My father-in-law passed away last year at age 92. During the 40 years that I knew him, he would often regale me with his tale of driving from Minnesota to California in a Ford Model A. This was in 1936, during the height of the depression, when many young men were anxious to find a job, any job, to clothe and feed their families.
He and a cousin set off from the cold, peat bog plains of Warroad, Minnesota. The plan was to visit and stay with an uncle in sunny Los Angeles and hope to find a decent job. Their transport of hope was a borrowed Model A, a black one certainly.

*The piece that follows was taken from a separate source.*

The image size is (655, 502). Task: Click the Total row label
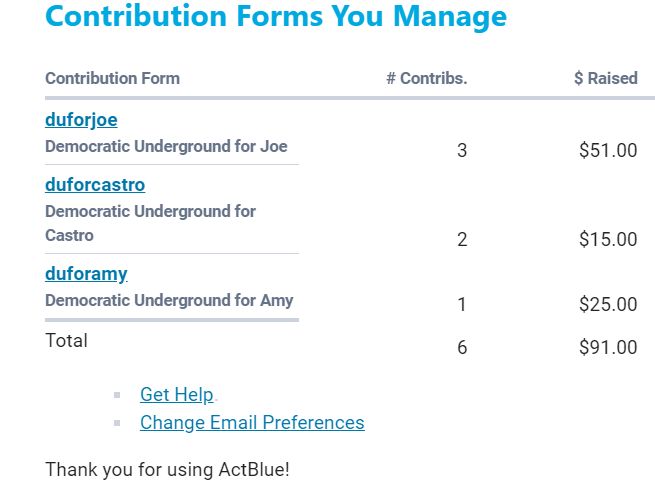pos(66,341)
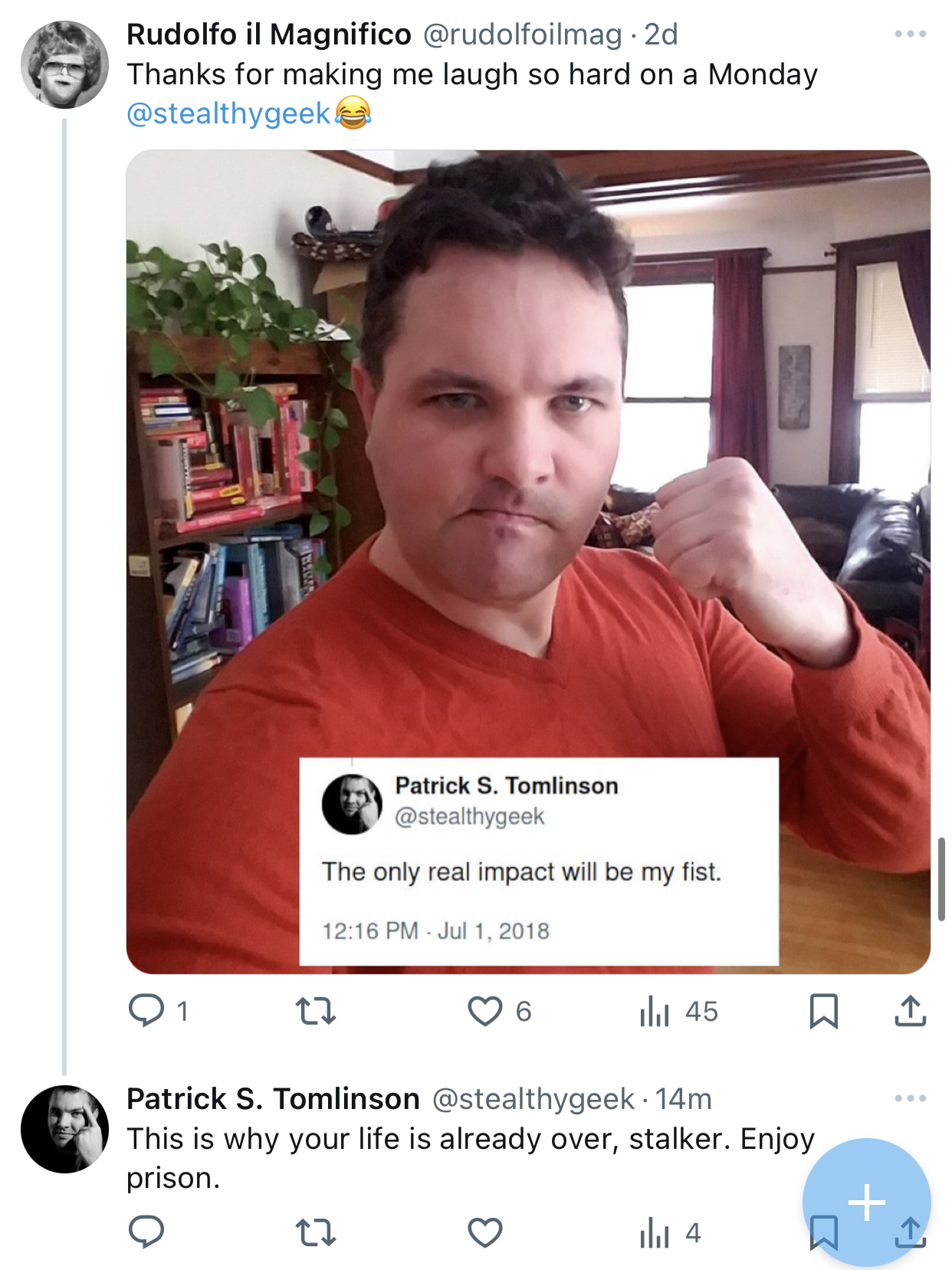The height and width of the screenshot is (1270, 952).
Task: Open @stealthygeek mention link
Action: tap(228, 113)
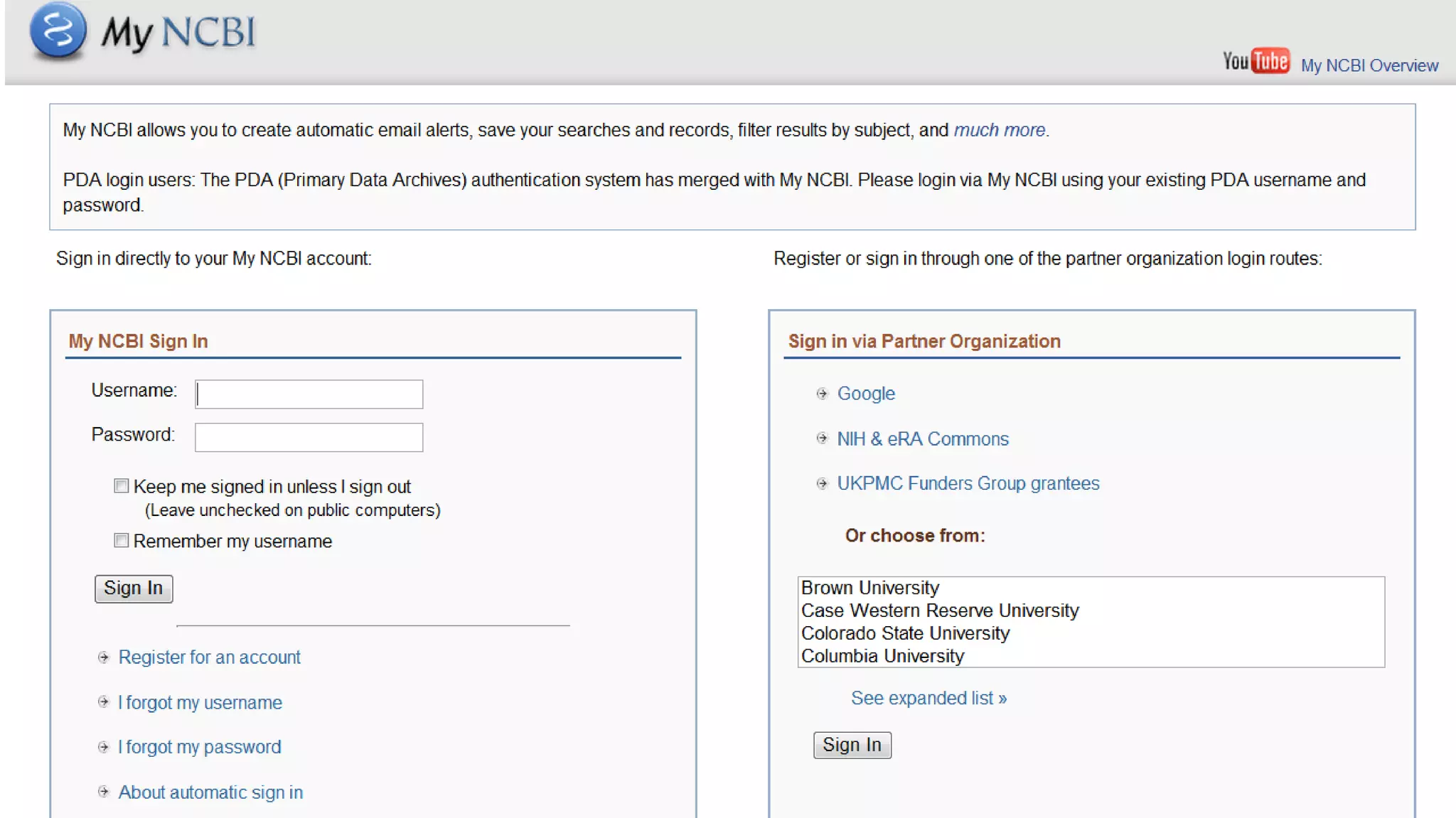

As a poor farm kid in his early 20s, my father-in-law grew up with agriculture in his veins. The little money he earned in the 1930s was gained by discipline, hard work, and self sufficiency. One Christmas, the only gift he received was a pair of bib overalls. In his honor, that's what I wear today when I take care of the home he left behind in Chelan, WA.

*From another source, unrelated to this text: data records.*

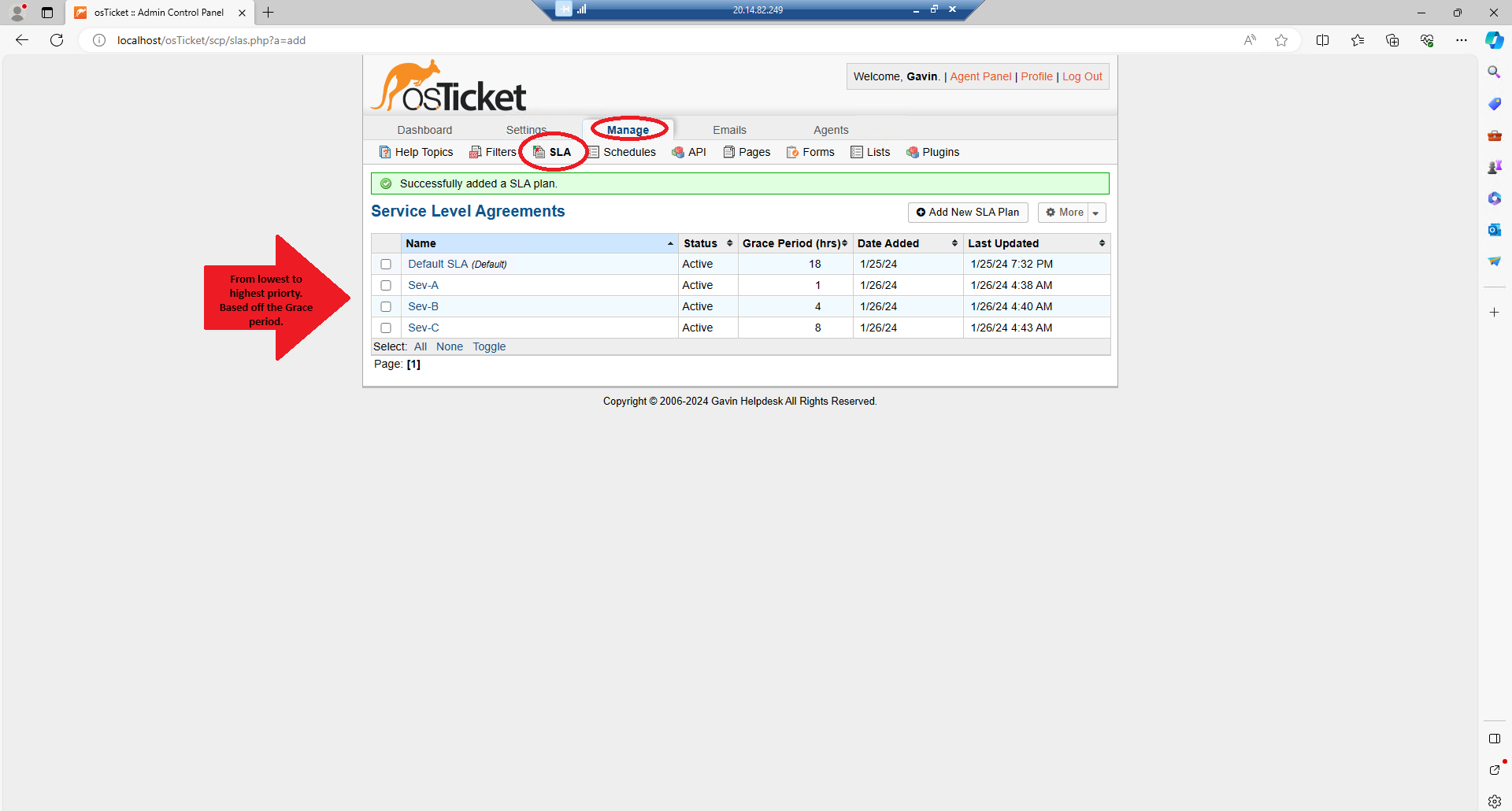Open the Forms icon
Image resolution: width=1512 pixels, height=811 pixels.
coord(794,152)
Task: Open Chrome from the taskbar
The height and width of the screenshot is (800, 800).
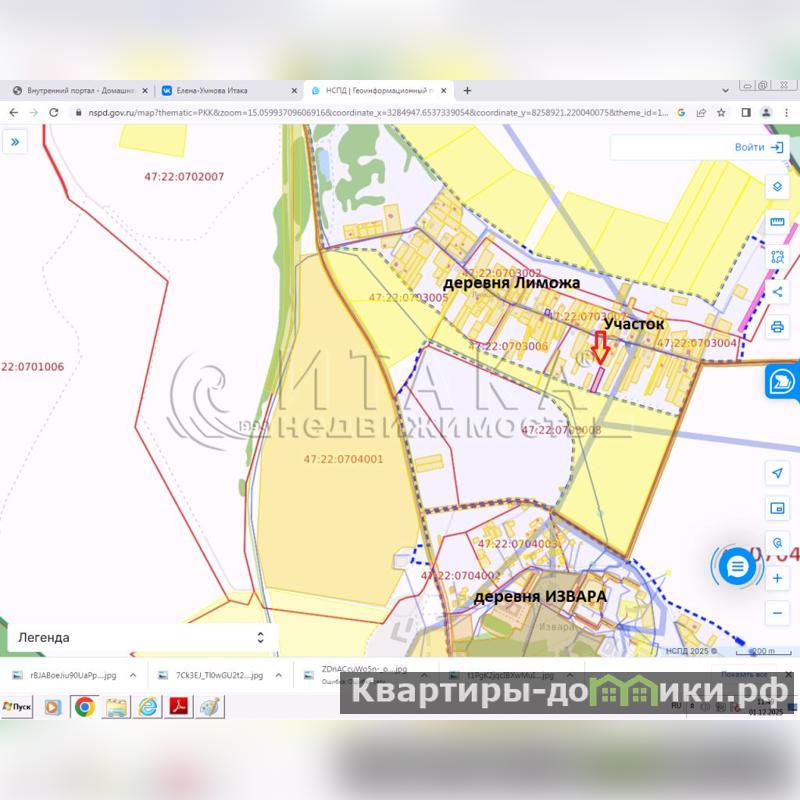Action: tap(84, 707)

So, it's no wonder that when these two poor boys from MN traveled through the little dusty desert town of Las Vegas, they were awestruck by the gamblers they saw. Las Vegas in those days was just a little roadside strip of wooden shacks, with instruments of hope and riches within. He recalled a certain gambler playing with two huge stacks of silver dollar coins at the blackjack table. The gambler would nonchalantly "brippp" these stacks with his fingers, and the metallic music of such riches was something he had never dreamed or seen before.
The trusty Model A hustled them to the heavenly, palm tree world of Los Angeles of the 1930s. The wonderful scent of orange blossoms from orange groves was everywhere. The sky was a deep blue, gasoline was 10 cents/gal, and the a trolley ride in downtown LA was 5 cents. But, after weeks of dedicated searching, no jobs were to be found anywhere, and the two boys commenced their return to MN in the Model A. The only food they took with them was a bag of walnuts.
Somewhere in Kansas the ole Model A started sputtering and missing. Maintenance and troubleshooting was straightforward on the 40 HP four cylinder engine. The problem was determined to be a worn pivot bearing on the breaker points. He stopped by an old fence post, took out his whittling knife and fabricated a new bearing of wood. This kept the ole T running to Minnesota. As soon as they crossed the state line, they visited a girl cousin who gave them their first nourishing country meal since leaving CA many days ago.
A great tale, eh? Later he moved to Washington State, joined the Civilian Conservation Corps, married, and with the beloved support of his family of five children became a successful apple orchardist, resort owner, and county commissioner. He was a great example of a truly independent and adaptive man. The proof. I'll bet the Model A is still around somewhere with a wooden breaker point bearing.